Great Tuesday.
Synaxis of the Holy Archangel Gabriel.
Abstention from meat and foods that contain meat. According to liturgical prescriptions, the Divine Liturgy is not celebrated today.
Matins – Matthew 22:15-23:39. Sixth Hour – Ezekiel 1:21-2:1. Liturgy of the Presanctified Gifts – Exodus 2:5-10. Job 1:13-22. Matthew 24:36-26:2.
Read Exodus 2:5-10
Glory to Jesus Christ! Glory forever!
There is so much going on in our Holy Week liturgies – readings, hymns, processions, extra sacraments…the list goes on and on. In this wonderful liturgical smorgasbord, one of the most important elements is the final preparation for the adult catechumens, before their baptism on Holy Saturday at the vesperal liturgy of St. Basil, and perhaps today’s reading from Exodus can be read with this in mind.
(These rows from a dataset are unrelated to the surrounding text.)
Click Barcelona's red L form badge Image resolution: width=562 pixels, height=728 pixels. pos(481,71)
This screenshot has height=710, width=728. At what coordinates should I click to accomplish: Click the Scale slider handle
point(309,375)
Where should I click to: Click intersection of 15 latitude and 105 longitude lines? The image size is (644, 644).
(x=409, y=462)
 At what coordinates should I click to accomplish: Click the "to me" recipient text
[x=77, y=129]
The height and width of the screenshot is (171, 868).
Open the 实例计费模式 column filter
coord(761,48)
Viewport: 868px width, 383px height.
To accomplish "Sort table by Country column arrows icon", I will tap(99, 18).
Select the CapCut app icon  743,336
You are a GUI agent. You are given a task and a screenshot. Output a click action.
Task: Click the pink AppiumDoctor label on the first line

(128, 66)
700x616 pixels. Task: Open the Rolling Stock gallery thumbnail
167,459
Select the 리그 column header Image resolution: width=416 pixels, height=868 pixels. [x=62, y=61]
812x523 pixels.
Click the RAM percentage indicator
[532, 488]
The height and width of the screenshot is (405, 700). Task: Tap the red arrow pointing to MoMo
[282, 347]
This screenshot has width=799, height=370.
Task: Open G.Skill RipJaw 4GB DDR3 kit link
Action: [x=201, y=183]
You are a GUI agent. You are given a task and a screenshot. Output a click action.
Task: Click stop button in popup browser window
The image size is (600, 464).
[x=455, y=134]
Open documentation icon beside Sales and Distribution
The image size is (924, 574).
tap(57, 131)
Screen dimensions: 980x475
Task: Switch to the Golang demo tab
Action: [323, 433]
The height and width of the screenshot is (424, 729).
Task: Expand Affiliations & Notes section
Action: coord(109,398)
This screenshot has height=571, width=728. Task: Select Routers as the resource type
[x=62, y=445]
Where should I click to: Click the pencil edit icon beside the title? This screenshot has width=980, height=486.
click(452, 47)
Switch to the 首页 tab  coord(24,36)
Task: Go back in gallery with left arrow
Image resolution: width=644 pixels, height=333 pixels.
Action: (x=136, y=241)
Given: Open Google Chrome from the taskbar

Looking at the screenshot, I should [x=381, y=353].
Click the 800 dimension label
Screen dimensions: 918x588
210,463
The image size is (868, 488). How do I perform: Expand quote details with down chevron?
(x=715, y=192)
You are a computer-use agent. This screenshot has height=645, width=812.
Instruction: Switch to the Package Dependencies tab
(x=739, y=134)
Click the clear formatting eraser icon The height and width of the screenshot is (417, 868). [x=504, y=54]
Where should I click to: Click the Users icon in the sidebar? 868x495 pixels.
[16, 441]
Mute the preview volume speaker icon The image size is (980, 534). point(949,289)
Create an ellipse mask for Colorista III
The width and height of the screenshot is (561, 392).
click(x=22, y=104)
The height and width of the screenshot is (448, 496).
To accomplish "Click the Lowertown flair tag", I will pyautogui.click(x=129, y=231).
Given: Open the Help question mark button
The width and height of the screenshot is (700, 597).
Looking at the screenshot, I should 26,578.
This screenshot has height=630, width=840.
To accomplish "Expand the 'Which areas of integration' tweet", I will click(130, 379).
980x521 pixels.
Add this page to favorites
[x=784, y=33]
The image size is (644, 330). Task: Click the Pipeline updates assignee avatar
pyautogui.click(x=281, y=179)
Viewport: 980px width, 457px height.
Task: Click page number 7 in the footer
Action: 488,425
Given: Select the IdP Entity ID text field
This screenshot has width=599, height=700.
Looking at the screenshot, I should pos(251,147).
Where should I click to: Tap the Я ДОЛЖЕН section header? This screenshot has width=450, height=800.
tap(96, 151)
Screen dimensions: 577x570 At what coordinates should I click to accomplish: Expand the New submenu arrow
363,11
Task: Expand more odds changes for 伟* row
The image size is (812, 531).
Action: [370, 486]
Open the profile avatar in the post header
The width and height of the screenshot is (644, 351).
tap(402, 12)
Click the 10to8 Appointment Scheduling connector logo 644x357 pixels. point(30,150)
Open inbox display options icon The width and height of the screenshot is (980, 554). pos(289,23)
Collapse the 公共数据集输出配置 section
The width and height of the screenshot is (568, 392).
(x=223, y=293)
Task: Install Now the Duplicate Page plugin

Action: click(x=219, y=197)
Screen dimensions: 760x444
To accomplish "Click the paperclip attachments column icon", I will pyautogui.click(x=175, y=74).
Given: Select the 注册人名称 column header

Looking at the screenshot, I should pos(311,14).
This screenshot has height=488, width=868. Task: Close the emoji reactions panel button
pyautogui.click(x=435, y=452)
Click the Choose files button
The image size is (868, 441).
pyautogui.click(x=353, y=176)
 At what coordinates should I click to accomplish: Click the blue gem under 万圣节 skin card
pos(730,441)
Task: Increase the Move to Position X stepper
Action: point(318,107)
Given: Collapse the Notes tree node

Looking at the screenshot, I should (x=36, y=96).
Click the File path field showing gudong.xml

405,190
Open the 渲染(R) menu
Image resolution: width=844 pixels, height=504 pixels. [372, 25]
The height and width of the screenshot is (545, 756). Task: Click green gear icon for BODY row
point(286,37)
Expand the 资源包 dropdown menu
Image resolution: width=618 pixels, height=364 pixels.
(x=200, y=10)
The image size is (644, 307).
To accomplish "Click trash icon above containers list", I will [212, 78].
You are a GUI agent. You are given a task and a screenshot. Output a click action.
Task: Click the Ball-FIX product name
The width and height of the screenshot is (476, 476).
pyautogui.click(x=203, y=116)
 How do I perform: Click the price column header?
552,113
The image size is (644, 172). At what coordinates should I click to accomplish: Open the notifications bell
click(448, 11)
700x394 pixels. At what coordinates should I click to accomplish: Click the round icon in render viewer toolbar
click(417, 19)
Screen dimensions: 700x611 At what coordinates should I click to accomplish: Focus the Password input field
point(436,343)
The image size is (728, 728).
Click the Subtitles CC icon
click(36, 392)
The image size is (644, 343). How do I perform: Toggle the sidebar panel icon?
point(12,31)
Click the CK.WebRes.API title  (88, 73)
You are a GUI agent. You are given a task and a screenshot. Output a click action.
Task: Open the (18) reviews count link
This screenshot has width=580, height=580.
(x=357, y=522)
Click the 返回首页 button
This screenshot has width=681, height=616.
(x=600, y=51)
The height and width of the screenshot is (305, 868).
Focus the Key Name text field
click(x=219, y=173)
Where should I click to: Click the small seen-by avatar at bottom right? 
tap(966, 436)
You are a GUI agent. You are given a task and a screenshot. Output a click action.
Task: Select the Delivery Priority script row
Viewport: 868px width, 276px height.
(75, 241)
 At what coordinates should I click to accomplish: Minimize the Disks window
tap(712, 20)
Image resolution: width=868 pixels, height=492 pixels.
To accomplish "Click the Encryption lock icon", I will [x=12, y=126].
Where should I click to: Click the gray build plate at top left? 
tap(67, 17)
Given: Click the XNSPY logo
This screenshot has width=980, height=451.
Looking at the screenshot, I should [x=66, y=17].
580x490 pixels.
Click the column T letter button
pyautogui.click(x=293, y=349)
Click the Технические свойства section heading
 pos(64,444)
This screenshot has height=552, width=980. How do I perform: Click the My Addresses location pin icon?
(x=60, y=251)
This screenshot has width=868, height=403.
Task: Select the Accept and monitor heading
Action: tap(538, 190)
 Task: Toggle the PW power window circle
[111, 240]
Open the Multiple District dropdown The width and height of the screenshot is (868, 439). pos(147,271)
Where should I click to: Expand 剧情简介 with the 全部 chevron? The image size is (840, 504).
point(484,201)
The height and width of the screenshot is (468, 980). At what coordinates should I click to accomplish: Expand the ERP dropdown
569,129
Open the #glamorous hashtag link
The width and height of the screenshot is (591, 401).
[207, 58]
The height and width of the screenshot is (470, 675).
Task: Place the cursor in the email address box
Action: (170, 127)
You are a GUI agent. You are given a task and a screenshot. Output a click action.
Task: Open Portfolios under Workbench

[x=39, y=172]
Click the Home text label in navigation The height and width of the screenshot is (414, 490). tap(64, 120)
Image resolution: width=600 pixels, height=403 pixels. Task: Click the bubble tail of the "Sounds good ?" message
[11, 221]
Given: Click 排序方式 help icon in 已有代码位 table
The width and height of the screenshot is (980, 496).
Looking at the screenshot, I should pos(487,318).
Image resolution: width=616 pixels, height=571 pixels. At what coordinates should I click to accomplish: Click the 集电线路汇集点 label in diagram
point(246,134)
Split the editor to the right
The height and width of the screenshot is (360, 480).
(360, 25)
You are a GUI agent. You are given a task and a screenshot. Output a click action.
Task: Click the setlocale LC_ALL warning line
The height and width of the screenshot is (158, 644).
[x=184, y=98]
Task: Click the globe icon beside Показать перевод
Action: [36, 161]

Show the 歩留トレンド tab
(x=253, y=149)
Moses is drawn from the water, and is named for this very fact. His life is in danger, and yet the powers that seek to kill him end up being the vehicle of his salvation: the rulers of Egypt (the Pharaoh) want to Israelite boys dead, yet the rulers of Egypt (Pharoahs) daughter save this little boy; the waters of the Nile (and the pagan gods that, the Egyptians believe, control them) should mean death to Moses, and yet it’s the water that brings him to safety. This is an poignant image of our baptism: we go into water that symbolizes both life and death, we die with Christ in that water (as we’ll read from the epistle to Romans on Holy Saturday) and we rise to new life with Christ.
Even Moses’ name makes this clear. It probably derives from an Egyptian suffix for names that means “…is born.” Think of the Egyptian pharaoh Ramses (or “Ra moses”), which means “Ra is born.” So what happens in the water of the Nile (and in the water of the baptismal font)? Someone is born to new life! And who? The fact that the name Moses has lost its original core (perhaps the name of a god) – or maybe never had it in the first place – points to how our baptism leaves our personality entirely intact, while permanently joining us to Christ. I go into the water with my own name, and I come out the same man, yet also entirely renewed. I go in a sinner, and come out freed from sin and united to Christ. I am completely myself, 100% the individual person God wants me to be, precisely because I let go of enough of what, in my sin, I see as my “individuality,” and join myself to Jesus.
All of Holy Week and Pascha can be read as a meditation on my baptism – God dies for me, and if I die with him, I will live with him.